The number of new cases here is a bit of a surprise since I had half expected that the previous function we looked at (python-indentation-levels) already handled the main cases. But I guess not.

  • multi-line string

    If we are currently in a string then do one of two things. If we have set our preferences so that we don't want to indent string contents, then just take the current indentation.

    Otherwise if we are on a line that starts the string, then just keep the current indentation. The actual work horse of this section is to keep walking backward a line at a time until we find a non-blank line and then use that as the indentation level.

  • after backslash or in brackets

    The logic here might be best summarized with pseudo code


    if in bracketed expression
    find first item in list and align with that
    otherwise align with the start statement (plus a "step" per bracketing level)
    else # must be backslash continuation line
    if this is not the first continuation line
    take indent of previous line
    else
    indent one "step" (plus even one more if previous line
    is a opening block)

    Fortunately this function is pretty well documented or it would be a bear to get through. Well, it's still a bear, but it's less of a bear. I wonder if instead of good documentation this would be a good place to create well named smaller functions. My personal style is to aim for functions that are the width of my hand (or two). Not being able to see the function in its entirety on one screen is pretty obnoxious to me.

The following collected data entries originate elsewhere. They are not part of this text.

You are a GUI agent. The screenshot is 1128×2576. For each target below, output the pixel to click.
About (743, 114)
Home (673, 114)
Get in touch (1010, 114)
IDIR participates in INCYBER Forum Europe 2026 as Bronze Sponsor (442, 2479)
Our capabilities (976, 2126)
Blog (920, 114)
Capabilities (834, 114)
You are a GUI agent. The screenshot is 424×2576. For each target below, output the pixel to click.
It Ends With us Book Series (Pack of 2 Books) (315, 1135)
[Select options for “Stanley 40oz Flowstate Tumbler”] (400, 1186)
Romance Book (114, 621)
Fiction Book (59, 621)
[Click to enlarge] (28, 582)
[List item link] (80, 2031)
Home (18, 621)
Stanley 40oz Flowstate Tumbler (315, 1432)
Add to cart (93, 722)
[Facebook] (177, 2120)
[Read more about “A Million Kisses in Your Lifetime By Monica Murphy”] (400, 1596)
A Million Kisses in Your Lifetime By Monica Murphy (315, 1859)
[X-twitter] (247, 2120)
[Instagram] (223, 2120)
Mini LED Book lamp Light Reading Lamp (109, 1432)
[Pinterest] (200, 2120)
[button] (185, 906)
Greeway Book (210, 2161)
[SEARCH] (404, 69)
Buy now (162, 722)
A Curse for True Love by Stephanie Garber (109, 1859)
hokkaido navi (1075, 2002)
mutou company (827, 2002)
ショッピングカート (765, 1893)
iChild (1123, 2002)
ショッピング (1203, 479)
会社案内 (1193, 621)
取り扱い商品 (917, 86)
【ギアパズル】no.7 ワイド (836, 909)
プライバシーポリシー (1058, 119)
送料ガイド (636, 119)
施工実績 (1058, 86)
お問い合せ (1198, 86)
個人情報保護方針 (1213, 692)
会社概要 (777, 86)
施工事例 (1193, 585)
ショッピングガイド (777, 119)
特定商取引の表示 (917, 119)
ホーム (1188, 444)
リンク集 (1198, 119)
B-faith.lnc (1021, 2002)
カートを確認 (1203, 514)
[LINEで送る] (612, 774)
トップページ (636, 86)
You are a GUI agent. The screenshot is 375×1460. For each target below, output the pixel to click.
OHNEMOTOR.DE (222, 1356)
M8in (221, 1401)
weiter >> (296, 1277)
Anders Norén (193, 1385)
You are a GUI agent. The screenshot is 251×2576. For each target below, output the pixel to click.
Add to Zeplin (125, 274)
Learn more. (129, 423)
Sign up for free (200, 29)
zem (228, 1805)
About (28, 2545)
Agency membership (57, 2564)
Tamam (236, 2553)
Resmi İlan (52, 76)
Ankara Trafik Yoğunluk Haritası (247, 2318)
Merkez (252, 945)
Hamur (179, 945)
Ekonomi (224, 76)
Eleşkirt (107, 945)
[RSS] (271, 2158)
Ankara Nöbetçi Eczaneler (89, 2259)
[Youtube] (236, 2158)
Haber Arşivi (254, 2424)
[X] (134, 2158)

    Note: needed to remember that "if" has one clause for the then statement (hence we find a progn) but the else can be any number of clauses. Strange asymmetry.

  • beginning of buffer

    No choice here. It's gotta be 0.

  • non-indentable comment

    There is a note here that basically says that they copied this behavior from python-mode.el but that it's not necessarily a good idea to have done so.

    A non-indentable comment seems to be a comment line that has no space-like characters between the comment starter ("#") and the text


    e.g.
    # hello
    #there

    That seems weird. But now I know to look for this behavior when editing.

  • the rest.

    So this is weird. This is where the last function we looked at (python-indentation-levels) will get called. but at this point I'm confused about how how they interact. Any way let's wade through this and see what we can figure out

    There are four main items here


    • move backward over white space if need to
    • call our friend python-indentation-levels
    • prefer indenting of comments with a following statement
    • take the caar (car of the car) of the last thing in python-indent-list


I have to admit at this point that I can mostly grok the code but the actual details are quite daunting. I would be hard pressed to recreate this logic from scratch. Also I'm still completely nonplussed as to how the magic cycling of tabbing options occurs.

Peeking around the original file I see a reference to cycling so I hope things get more clear when I get to that. But, once again we've been through a bunch of code and we still don't have a working tab cycler yet. But I think we are within spitting distance now.

For what it's worth, I'm now about 30% of the way through the code.